** Written task **
Render the lines starting at the line that contains "Open Manage Data Model green icon" and ending at the line that contains "Action: pyautogui.click(x=16, y=434)" as a JSON list of strings, one string per line, with blank lines omitted and the pictures left out.

** Records to process **
..........

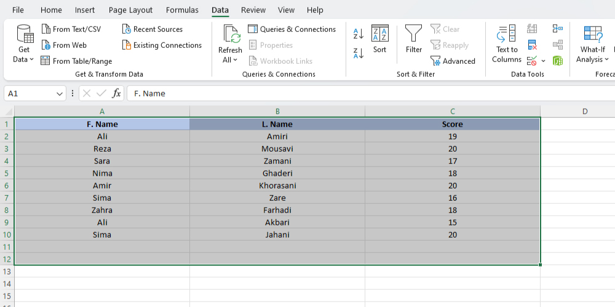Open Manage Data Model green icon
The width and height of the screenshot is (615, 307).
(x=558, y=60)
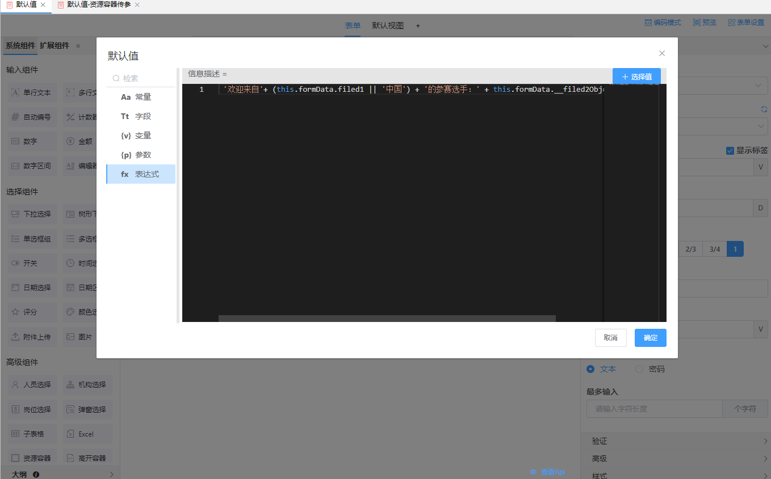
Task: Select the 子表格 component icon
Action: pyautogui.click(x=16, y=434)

..........

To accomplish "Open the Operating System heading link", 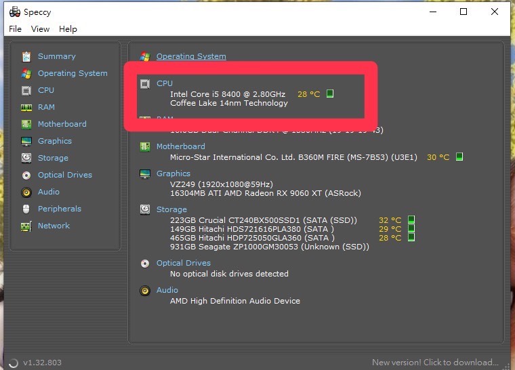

..........

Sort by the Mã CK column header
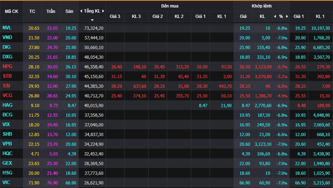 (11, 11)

..........

** Task output **
[
  "Open Manage Data Model green icon",
  "The width and height of the screenshot is (615, 307).",
  "(x=558, y=60)",
  "Task: Select the 子表格 component icon",
  "Action: pyautogui.click(x=16, y=434)"
]